» **Requirement**:
Give the listing again, starting at the line containing "Where should I" and ending at the line containing "pyautogui.click(x=132, y=323)". Switch "description line" to "caption line", change nothing else, and leave out the pictures.

» **Exercise data**:
◇ ◇ ◇ ◇
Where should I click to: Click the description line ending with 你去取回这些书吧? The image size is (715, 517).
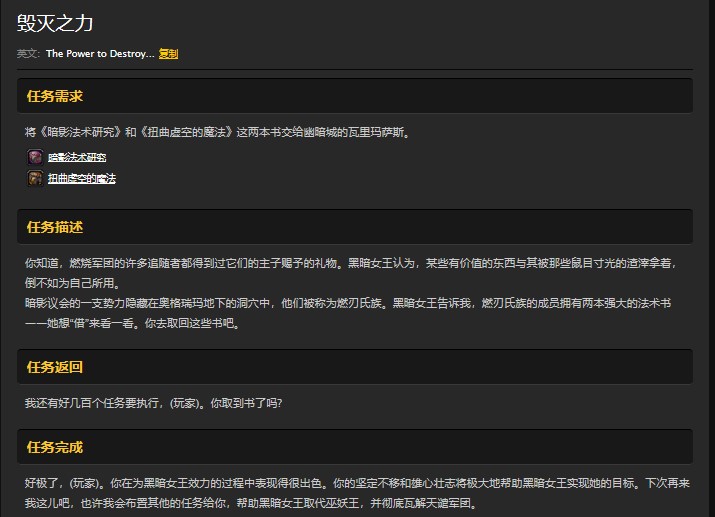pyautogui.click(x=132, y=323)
◇ ◇ ◇ ◇
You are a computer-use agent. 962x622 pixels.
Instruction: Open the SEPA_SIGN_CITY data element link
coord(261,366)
◇ ◇ ◇ ◇
» **Solution to the problem**:
Where should I click to: Click the caption line ending with 你去取回这些书吧? The image size is (715, 517).
pyautogui.click(x=132, y=323)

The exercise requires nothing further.